[Exercise details] Skip the pictures. Output only the lines below starting at the line with "Image resolution: width=1225" and ending at the line with "How do I perform: Toggle", both ends included, exactly as they are.

[The data]
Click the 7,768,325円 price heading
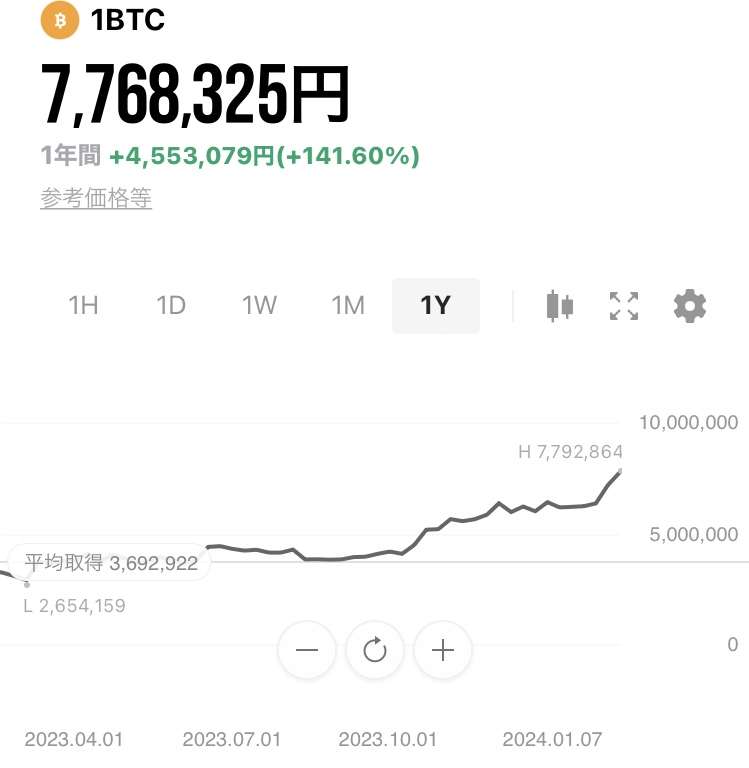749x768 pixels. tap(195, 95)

---

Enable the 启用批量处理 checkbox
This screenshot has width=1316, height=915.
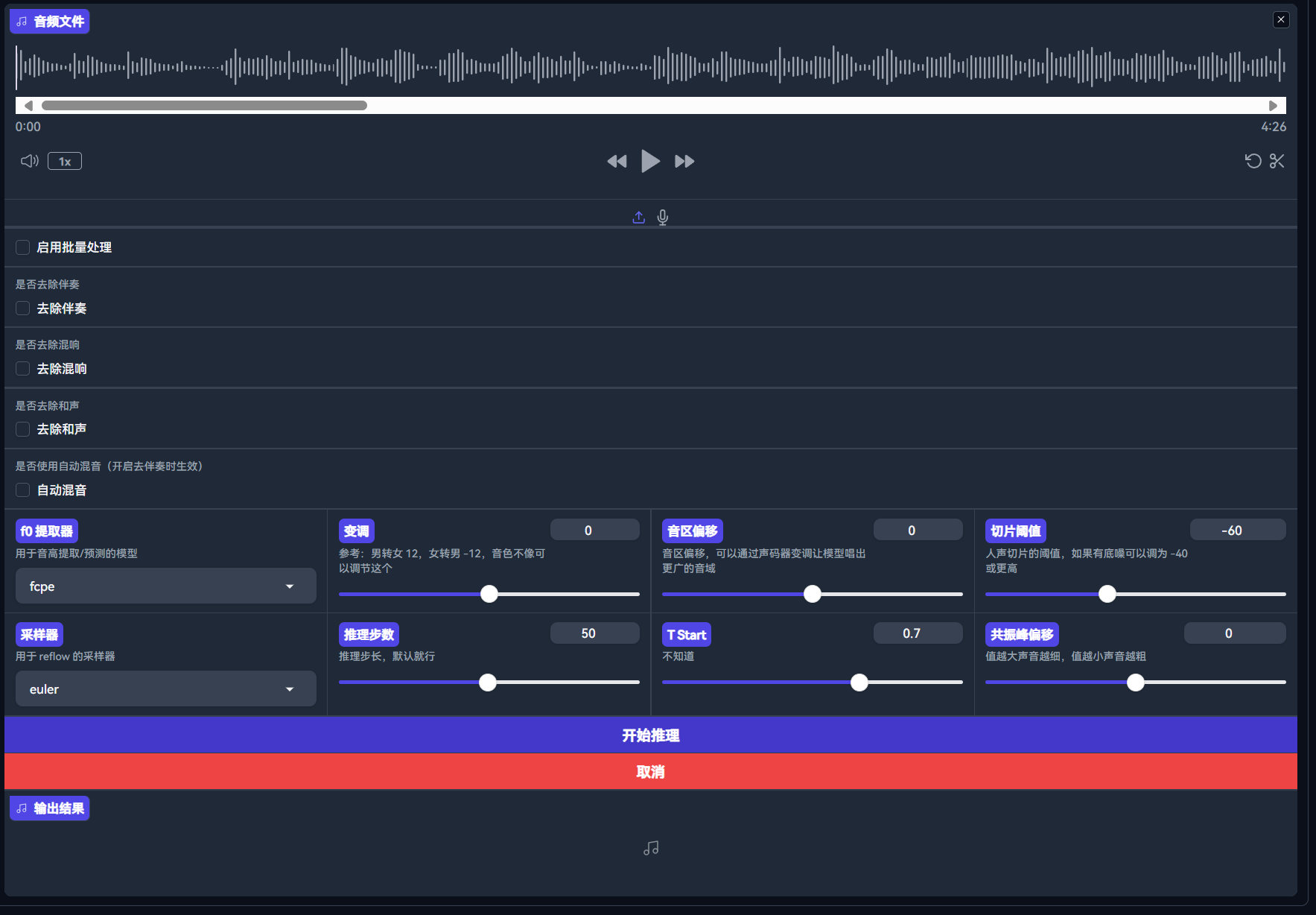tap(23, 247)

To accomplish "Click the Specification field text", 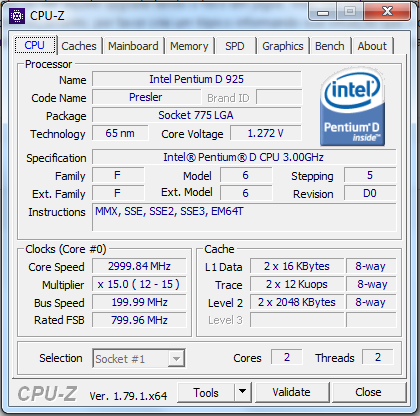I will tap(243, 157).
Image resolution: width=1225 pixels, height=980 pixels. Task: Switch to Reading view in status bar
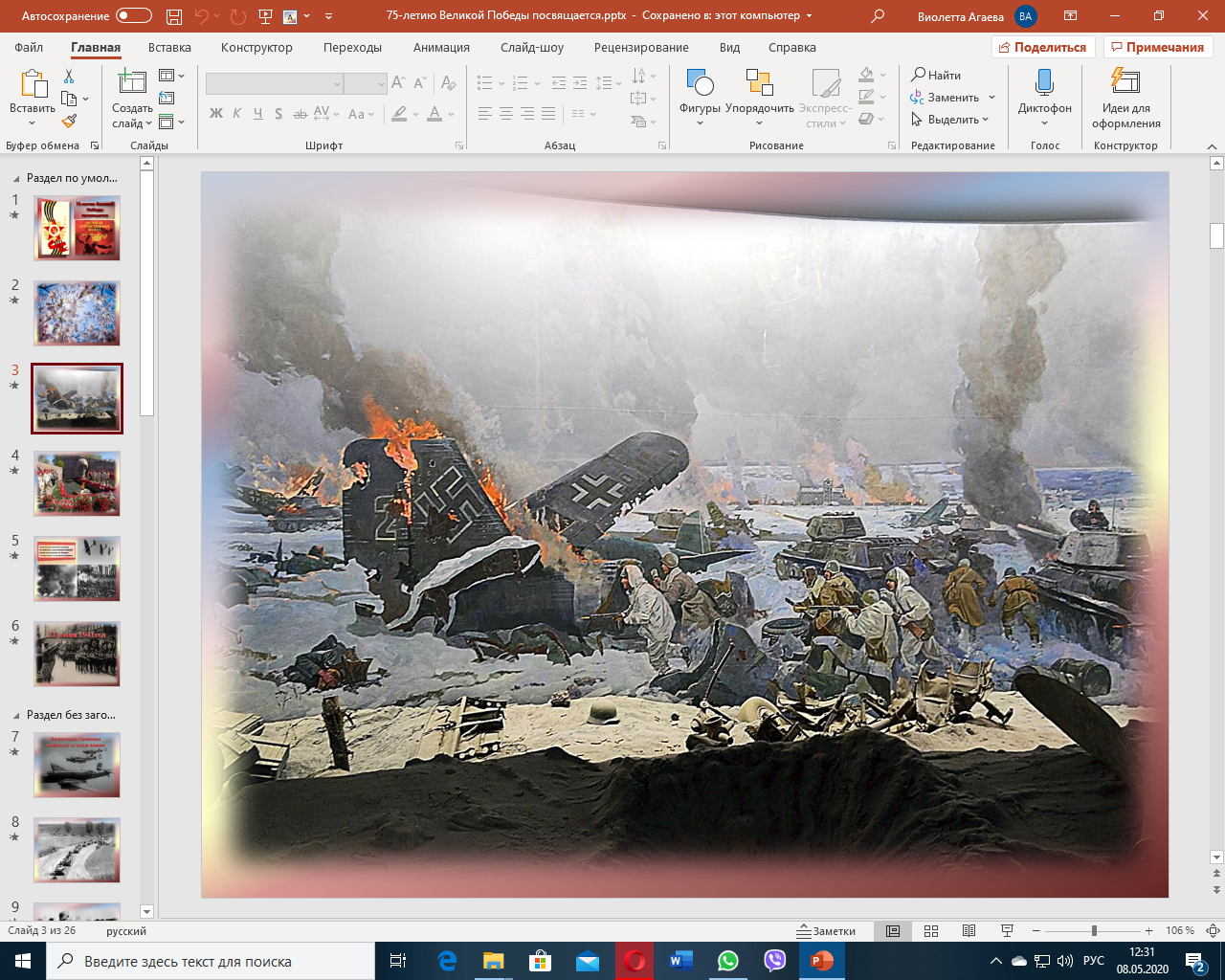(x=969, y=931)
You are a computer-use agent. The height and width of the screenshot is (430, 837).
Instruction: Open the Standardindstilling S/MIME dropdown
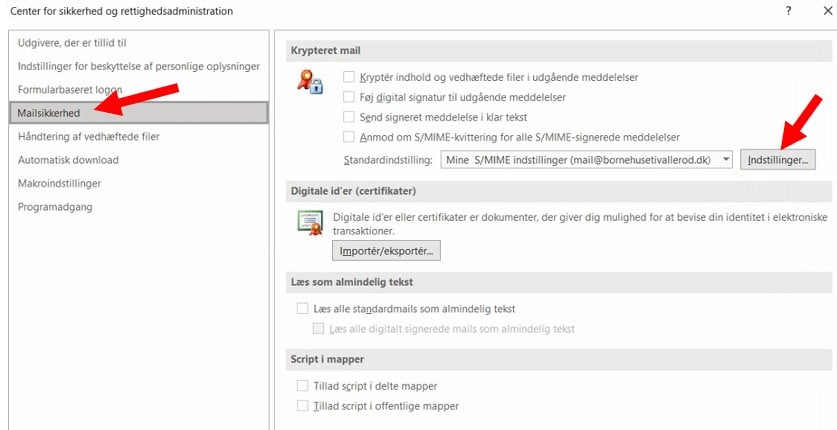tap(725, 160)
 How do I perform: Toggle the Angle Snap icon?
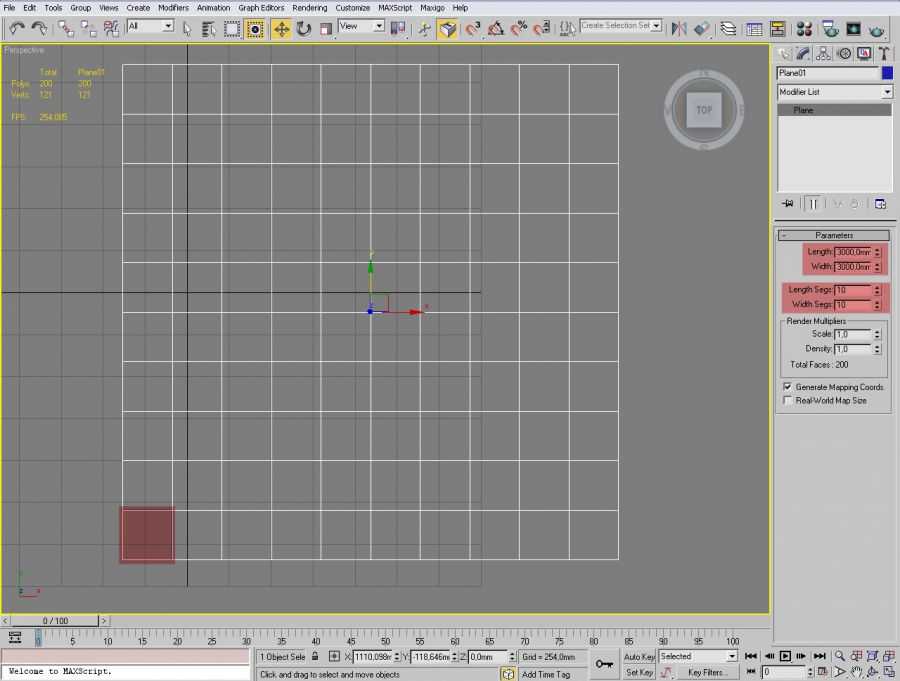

[Exercise output]
Image resolution: width=1225 pixels, height=980 pixels. Task: Switch to Reading view in status bar
(x=969, y=931)
You are a computer-use agent. The height and width of the screenshot is (430, 837).
Instruction: Open the Standardindstilling S/MIME dropdown
tap(725, 160)
 How do I perform: Toggle the Angle Snap icon?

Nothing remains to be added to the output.